Another crucial measurement is duration (time). Processes such as freezing and steaming need a standard duration to ensure the product is successfully transformed to another product form, such as frozen or cooked thoroughly.  Therefore at this time, recording is become important. With the record, QCs can confirm is the practice is correctly done. And if product does notadequately processed (Frozen/cooked etc), QC can ignore mis-handling factor and to investigate other factor (such as machine failure, product quantity and so on).
 
Batch numbers and quantity records of packaging material, chemical, raw material and products tell the inventory of each stock and could be used to monitor the First in First Out (FIFO) system. FIFO syterm should be implemented in every storage to maintain the quality, especially food product as each product has shelf life.  In this system, The earlier processed/received item should be managed in advance then the later processed/received item.
 
 
 
Date records tell when does certain controls or actions have been done.  For example, there are records about Food handlers’ training and health inspection records. This date records shows if the tasks had been done. Besides, the calibration date of measuring device is showing when the calibration is done and when the validity ends. With this record, QCs can check whether the task had been completed and when QCs should arrange next calibration.  There date record can assist QC to initiate actions to comply Food Safety Assurance program’s requirement.     
 
Checklist records provide useful information and support to everybody anytime when QCs want to initiate inspection, review and investigation, or to determine the further actions in production.  Each checklist shoudl have a title and a checklist name for easy retrieving. Besides, every checklist should be signed by an executor (normally QC) and a verifier (Normally Quality Assurance (QA) manager or boss) , as verification. The verifier should then file the checklist according to the title and checklist number. Well, would it accumulate a lot of document? Actually, you just need to keep the checklist as long as the product shelf life. For example, frozen sea product has the shelf life of 18 months. So, we keep the document for 18 months. After that, we reuse the document for checklist (photocoping the checklist on the back side of the record) .  Some people ask, why keeping that long?
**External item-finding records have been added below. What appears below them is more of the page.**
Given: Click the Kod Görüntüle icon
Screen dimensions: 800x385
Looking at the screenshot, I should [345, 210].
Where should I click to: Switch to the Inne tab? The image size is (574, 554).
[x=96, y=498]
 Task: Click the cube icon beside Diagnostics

After food product is marketed, if someday certain batch of food product’s quality and food safety is being doubt and Health Department request to investigate, the QA manager can then retrieve the relevant checklist record to initiate investigation recorded checklist should be named with proper name and checklist number and to be signed by an executor and a verifier.  After that, Quality Assurance Manager should file it properly, according to the title, for easy retrieving.  Every checklist should be kept as long as the shelf life of the product batch so that when there is a need to investigate on certain product batch, QA Manager has the supporting document to do it.
 
Records could be a very important supporting document when handling audits, customer complaint and product recall as every records show important information.  Therefore, the quality team should record checklist well and precisely in every findings.